[[ STUDY MATERIAL, beginning ]]

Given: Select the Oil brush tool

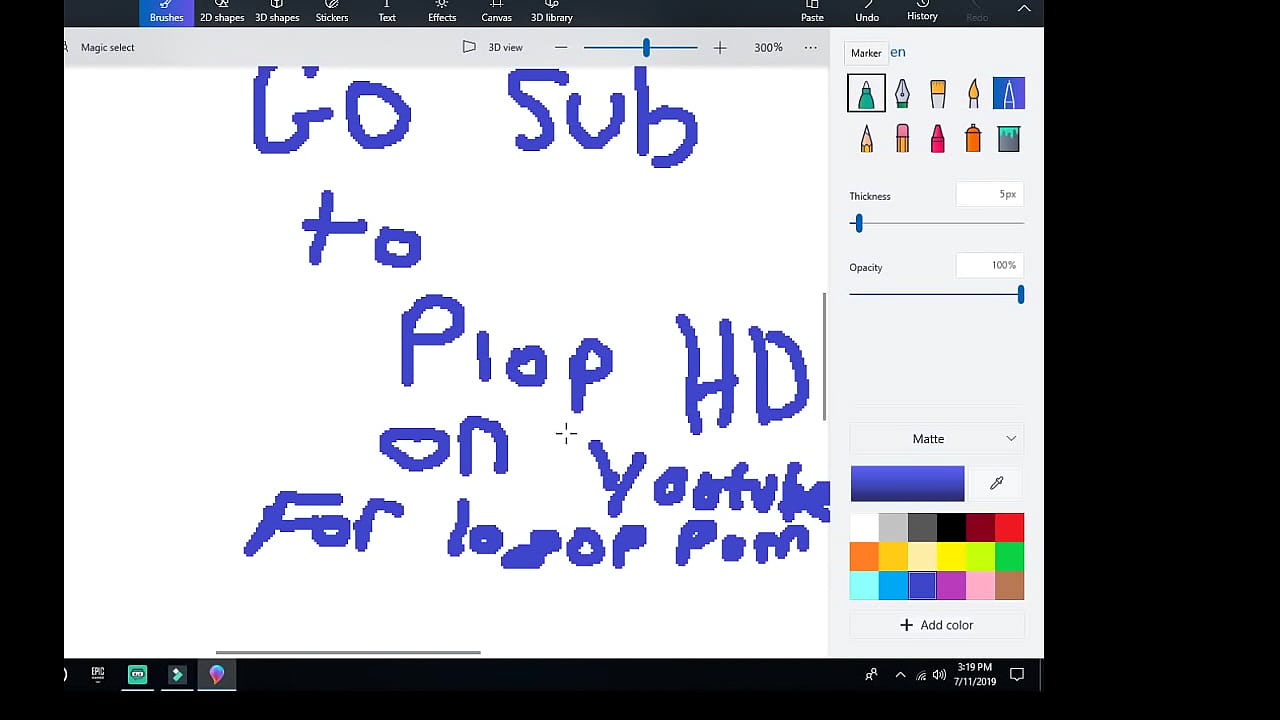Looking at the screenshot, I should pos(937,94).
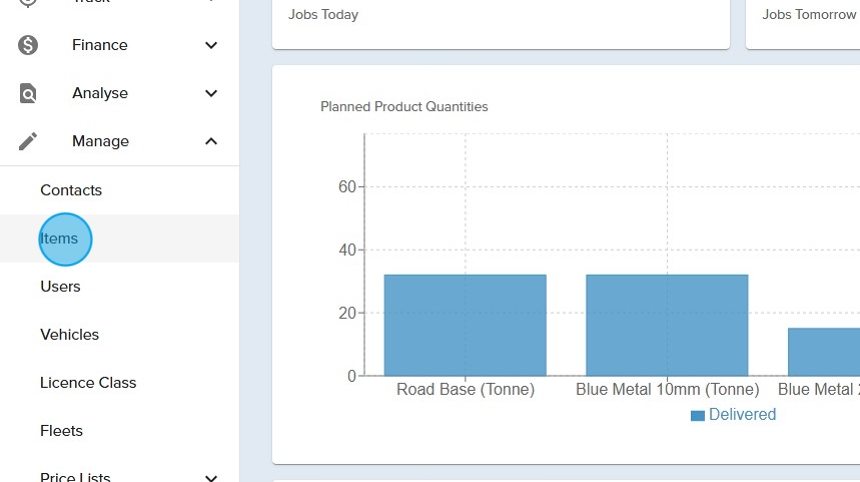
Task: Toggle the Delivered legend color box
Action: (x=697, y=415)
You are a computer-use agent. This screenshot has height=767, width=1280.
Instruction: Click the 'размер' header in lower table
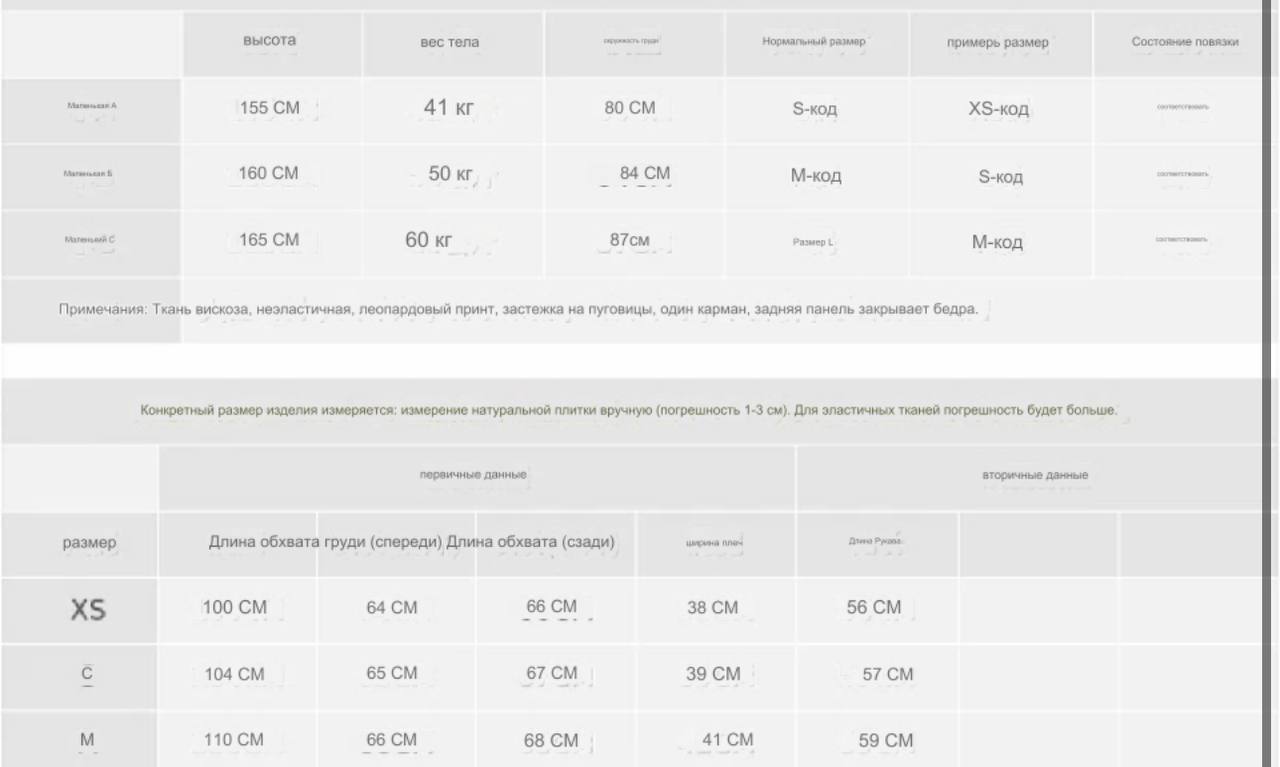tap(88, 543)
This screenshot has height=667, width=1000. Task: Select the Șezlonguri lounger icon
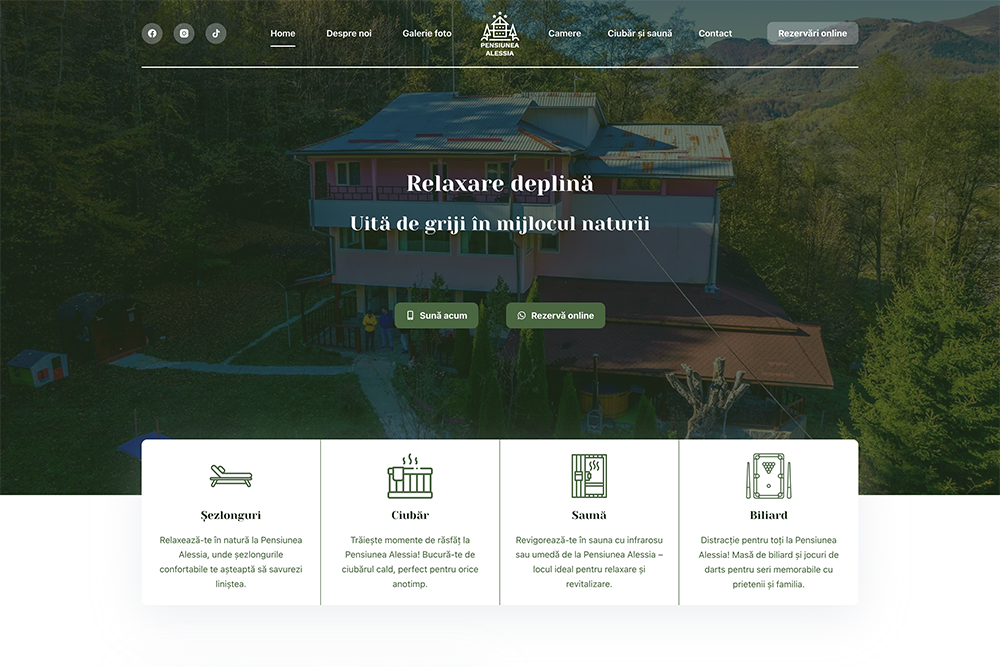pos(229,475)
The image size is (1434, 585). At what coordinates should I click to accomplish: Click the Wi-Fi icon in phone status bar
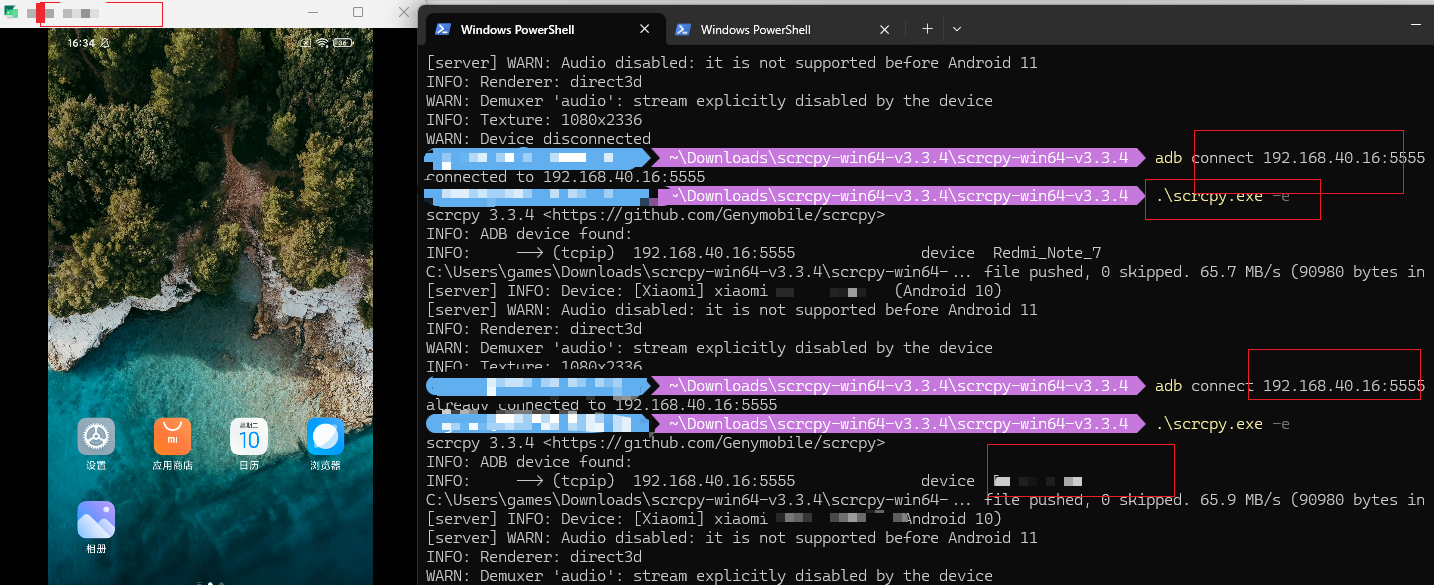[322, 43]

[[ STUDY MATERIAL, end ]]

▶ _WORK INSTRUCTION_: Return the material exactly as given above, picture-free.

▶ _EXERCISE SOLUTION_:
Given: Select the Oil brush tool

Looking at the screenshot, I should pos(937,94).
Task: Toggle the Delivered legend color box
Action: (x=697, y=415)
You are a computer-use agent. This screenshot has height=767, width=1280.
Instruction: Click the 'размер' header in lower table
tap(88, 543)
This screenshot has height=667, width=1000. Task: Select the Șezlonguri lounger icon
pos(229,475)
The image size is (1434, 585). At what coordinates should I click to accomplish: Click the Wi-Fi icon in phone status bar
[322, 43]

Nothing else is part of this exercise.